Vietnamese model and beauty pageant titleholder

Hoàng Thị Thùy or Hoàng Thùy (/vi/ hwang-twee; born 15 March 1992) is a Vietnamese model and beauty pageant titleholder. She began her career in 2011, after winning Vietnam's Next Top Model season 2. She was appointed Miss Universe Vietnam 2019 to represented Vietnam at Miss Universe 2019, and reached the top 20.

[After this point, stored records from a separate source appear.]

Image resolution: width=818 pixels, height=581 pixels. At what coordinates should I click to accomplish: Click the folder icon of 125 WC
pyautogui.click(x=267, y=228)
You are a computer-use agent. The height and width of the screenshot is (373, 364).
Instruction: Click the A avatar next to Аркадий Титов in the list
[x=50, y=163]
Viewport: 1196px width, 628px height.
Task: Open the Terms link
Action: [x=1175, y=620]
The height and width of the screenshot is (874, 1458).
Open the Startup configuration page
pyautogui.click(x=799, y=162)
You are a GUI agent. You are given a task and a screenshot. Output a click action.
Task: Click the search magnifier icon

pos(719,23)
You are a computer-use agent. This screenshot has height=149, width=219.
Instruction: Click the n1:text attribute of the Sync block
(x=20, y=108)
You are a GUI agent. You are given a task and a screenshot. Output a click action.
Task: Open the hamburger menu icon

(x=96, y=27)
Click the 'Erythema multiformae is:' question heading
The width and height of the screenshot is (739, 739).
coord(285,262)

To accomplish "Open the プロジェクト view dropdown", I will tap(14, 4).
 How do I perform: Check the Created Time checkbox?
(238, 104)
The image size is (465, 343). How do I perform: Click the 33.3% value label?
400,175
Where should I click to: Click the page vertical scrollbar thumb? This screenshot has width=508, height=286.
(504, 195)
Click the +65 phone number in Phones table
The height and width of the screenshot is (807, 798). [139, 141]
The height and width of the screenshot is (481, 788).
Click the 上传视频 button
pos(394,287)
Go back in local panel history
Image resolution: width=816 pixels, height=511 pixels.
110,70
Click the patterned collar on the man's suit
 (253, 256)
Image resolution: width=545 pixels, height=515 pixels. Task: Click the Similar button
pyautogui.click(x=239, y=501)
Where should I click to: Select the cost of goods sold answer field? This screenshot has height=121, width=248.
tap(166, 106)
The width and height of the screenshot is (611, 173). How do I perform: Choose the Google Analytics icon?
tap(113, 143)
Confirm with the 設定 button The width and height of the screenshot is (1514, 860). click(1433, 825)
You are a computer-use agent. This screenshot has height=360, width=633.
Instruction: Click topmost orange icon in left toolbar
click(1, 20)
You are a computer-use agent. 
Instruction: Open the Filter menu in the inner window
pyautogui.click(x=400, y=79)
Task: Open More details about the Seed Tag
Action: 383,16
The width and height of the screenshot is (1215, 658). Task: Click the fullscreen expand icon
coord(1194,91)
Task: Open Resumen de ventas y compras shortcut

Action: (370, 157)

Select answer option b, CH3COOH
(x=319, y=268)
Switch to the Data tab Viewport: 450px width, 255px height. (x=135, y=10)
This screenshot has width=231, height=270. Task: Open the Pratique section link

==Background and education==
Thùy was born and raised in the commune of Thiền Lâm, Tĩnh Gia District, Thanh Hóa Province, Vietnam. When she was younger, she used to sell rice cakes on coach buses to assist her family. Despite financial struggles, her family continued to support her education. Thùy graduated from Tĩnh Gia 1 High School in 2010. She majored in industrial design at Hanoi Architectural University before participating in the second season of Vietnam's Next Top Model and pursued modelling afterwards. In 2016, she studied fashion design at Central Saint Martins in London.

==Career==
===Vietnam's Next Top Model===
In 2011, Thùy auditioned for Vietnam's Next Top Model season 2 at the casting in the capital Hanoi and made it to the top fifteen, being the fourteen finalist selected. During the competition, Thùy was called first at panel two times and landed in the bottom two one time. She competed in the finale against Nguyễn Thị Trà My & Lê Thị Thúy and won the title.

===Post show career===
She joined Top Model of the World 2012 in Berlin, Germany where she reached the top 15, and won the Best Catwalk Award. In February 2014, she went to London fashion week's casting calls without an agency. With no personal contacts, she sent her portfolio by email to all the designers participating in Autumn/Winter 2014 London Fashion Week via any channels she could find. She first heard back from Jean Pierre Braganza and proceeded to successfully book 4 shows that season, which was a turning point in her international career. Since then, she has walked the runways of New York Fashion Week, London Fashion Week and Vietnam International Fashion Week. Thùy was named in Forbes Vietnam's 30 Under 30 list in 2015. She signed with PRM Models in London in 2015 and landed a fashion spread on Elle and Grazia after, becoming the first Vietnamese model to do so.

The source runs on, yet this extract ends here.